ROB: I'm very familiar with the story of the Pottsville Maroons, and although it is nice to say the Cardinals were the NFL Champions in 1925, that title doesn't belong to the Cardinals' franchise. It should be given back to the Pottsville Maroons, and they should then serve Yuengling Lager (oldest brewery in North America and a very tasty beverage-brewed in Pottsville) at University of Phoenix Stadium for the rest of time as a reminder that we righted this wrong.

FLEM: Refreshing. And by that I mean both Yuengling and your support of the Maroons.

ROB: The Bidwill family should have returned the title long ago. And maybe if they had, there would be more than nine Cardinals fans to cheer our franchise to Super Bowl glory.
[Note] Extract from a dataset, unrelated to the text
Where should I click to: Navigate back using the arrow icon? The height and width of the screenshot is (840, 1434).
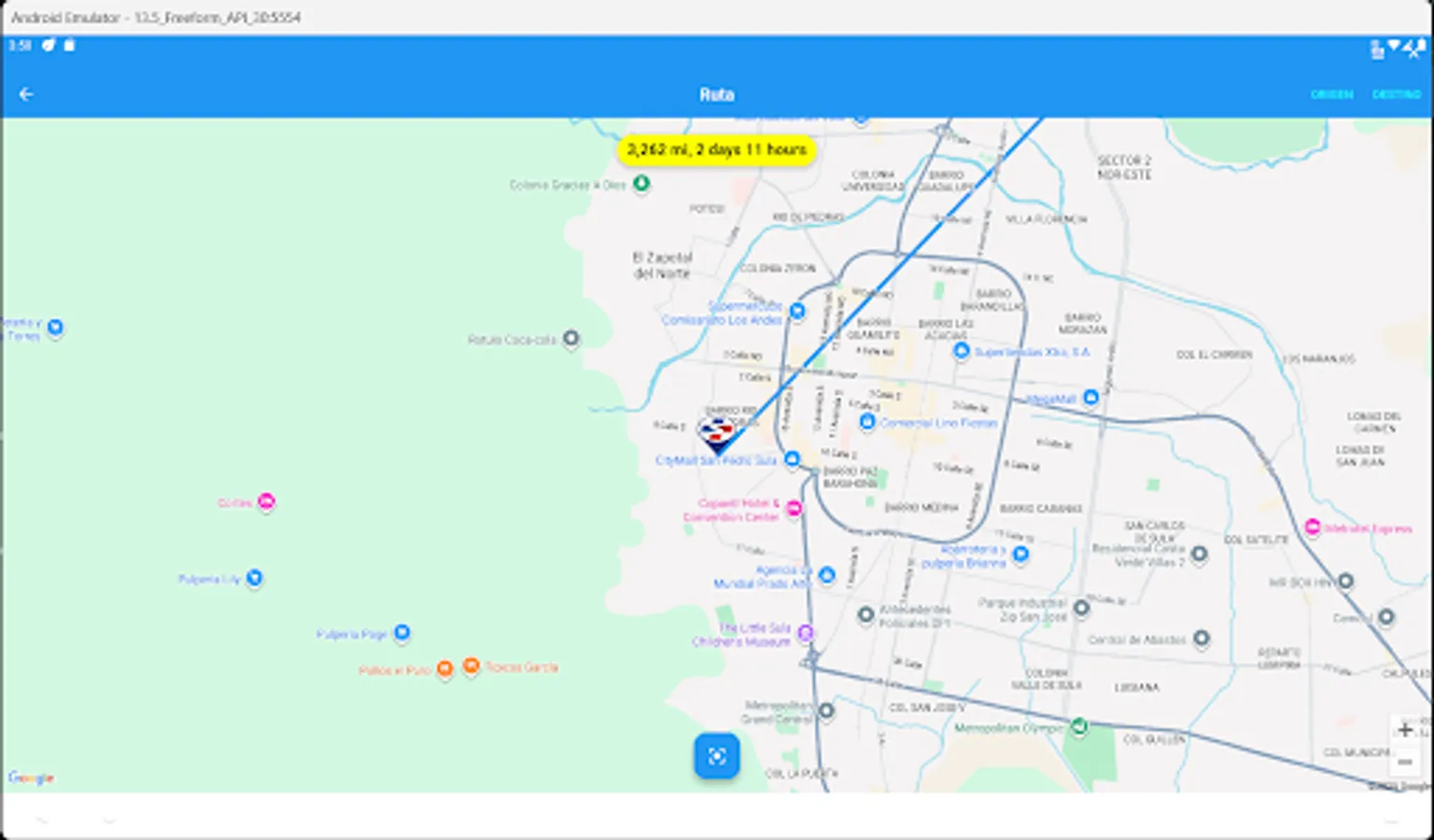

FLEM: Predict the rest of the Cardinals season for me but do it in two parts: Best-Case Scenario and Worst-Case Scenario.

ROB: Best case scenario: The Cardinals win against the Giants next week to boost their confidence to the point where they run the table the rest of the season to finish 13-3, gaining a first round bye, and home-field advantage throughout the playoffs. They then win two playoff games at home to make it to the Super Bowl. At the Super Bowl, watching from the 50-yard line, I see them come from behind and win the game on a last minute TD pass From Warner to Boldin or Fitzgerald. Warner wins the MVP, cementing his Hall of Fame resume and I am able to attend the postgame party and meet the team that overcame an 83-year-old curse to win the franchise's first NFL title in 61 years.

FLEM: Wait, what about the parade?

ROB: Yes, I fly to Phoenix to watch the parade at street level, and celebrate by spraying Yuengling Lager all over the other eight Cardinals fans present. At the parade the Bidwill Family does the honorable thing and offers the Pottsville Maroons the 1925 title. Immediately thousands upon thousands of Phoenix residents convert to Cardinal fandom, and show up to support our team in a sea of Cardinal red.

FLEM: Okay, and, I hate to do this to you, but now the WCS.

ROB: Warner suffers a career ending injury in the 1st quarter against the Giants; the Cardinals lose their last six games to finish 7-9 and miss the playoffs because the 49ers win out and finish 8-8, one game ahead of the Cardinals. Since I no longer have reason to watch football now that the Cardinals are out of it, I put away all of my Cardinals gear for the off-season and spend the next eight months waiting for next season.

FLEM: For the 62nd season in a row. I don't know if this helps or not, but I can promise you and the other eight Cardinals fans out there: neither one of those scenarios is going to happen.